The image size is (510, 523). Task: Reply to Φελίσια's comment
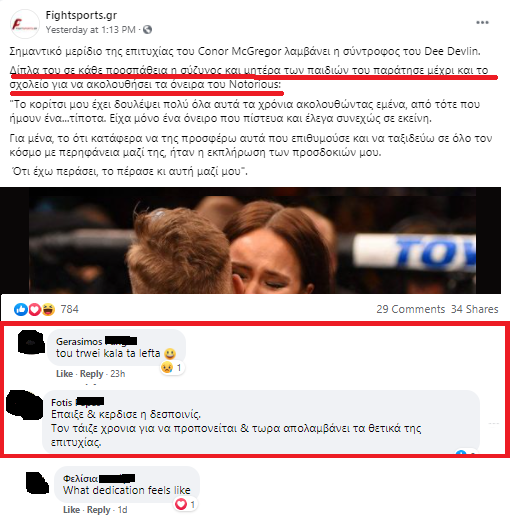click(x=99, y=510)

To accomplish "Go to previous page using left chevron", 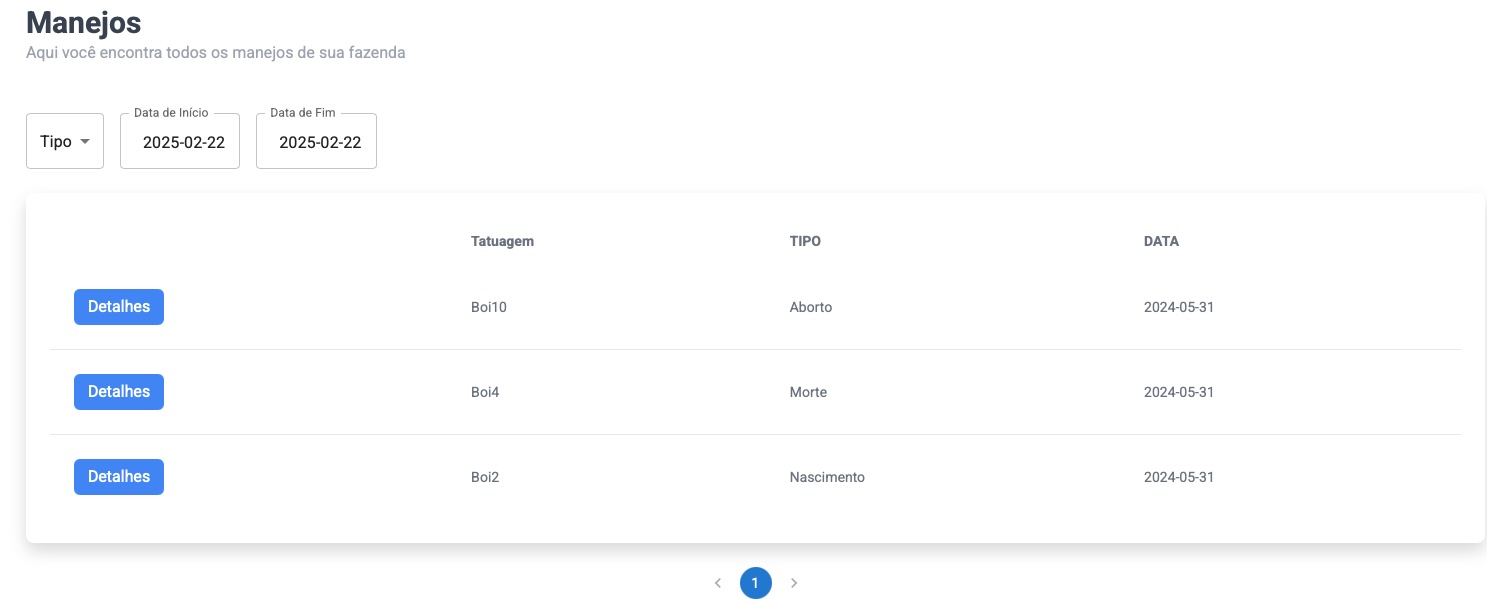I will point(717,583).
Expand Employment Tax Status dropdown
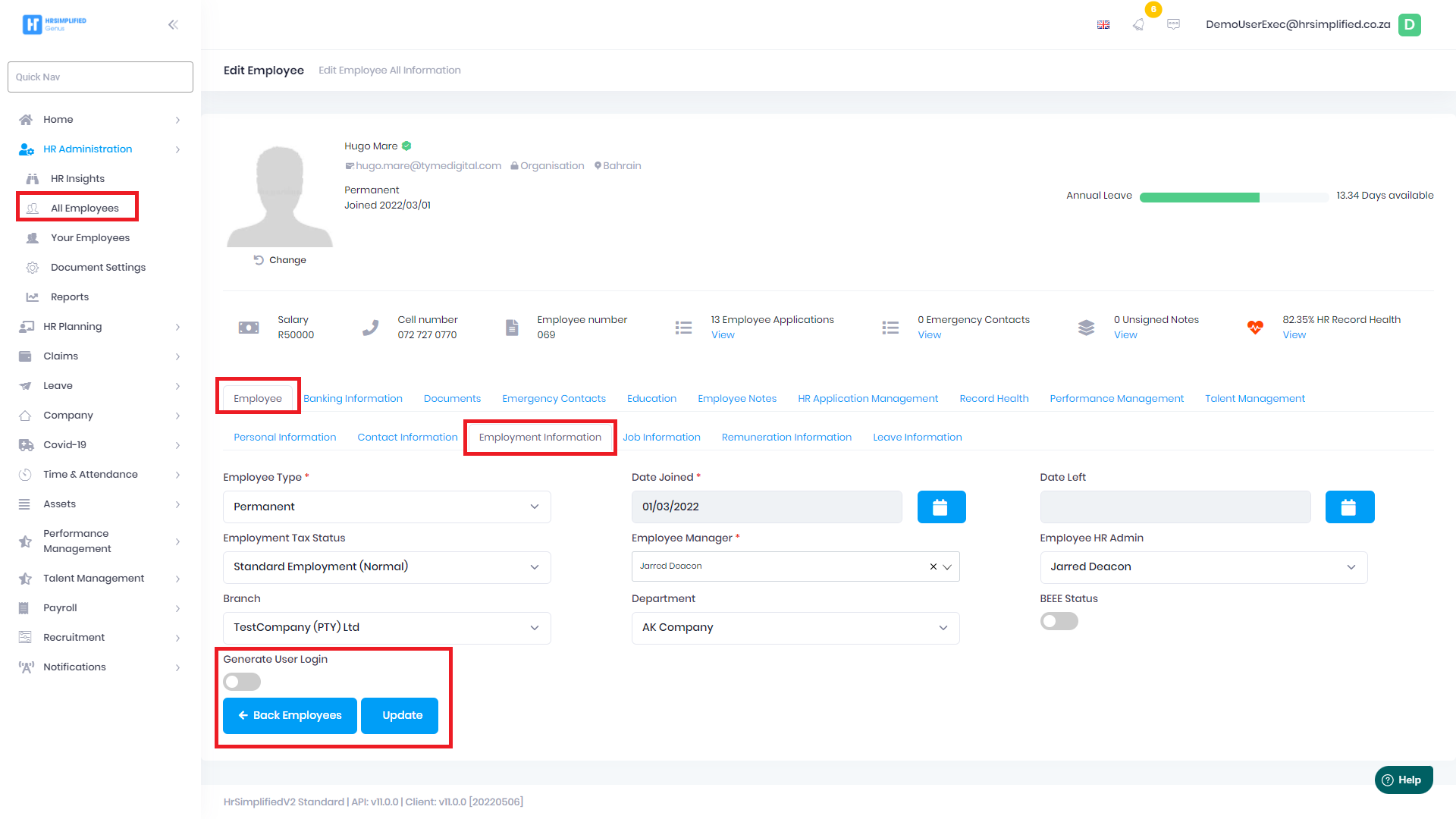The width and height of the screenshot is (1456, 819). pos(387,567)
****************************************
** AIM OF THE TASK **
Pick out every line in the material that contains the word "Employment", and copy each one.

** RESPONSE BELOW **
Expand Employment Tax Status dropdown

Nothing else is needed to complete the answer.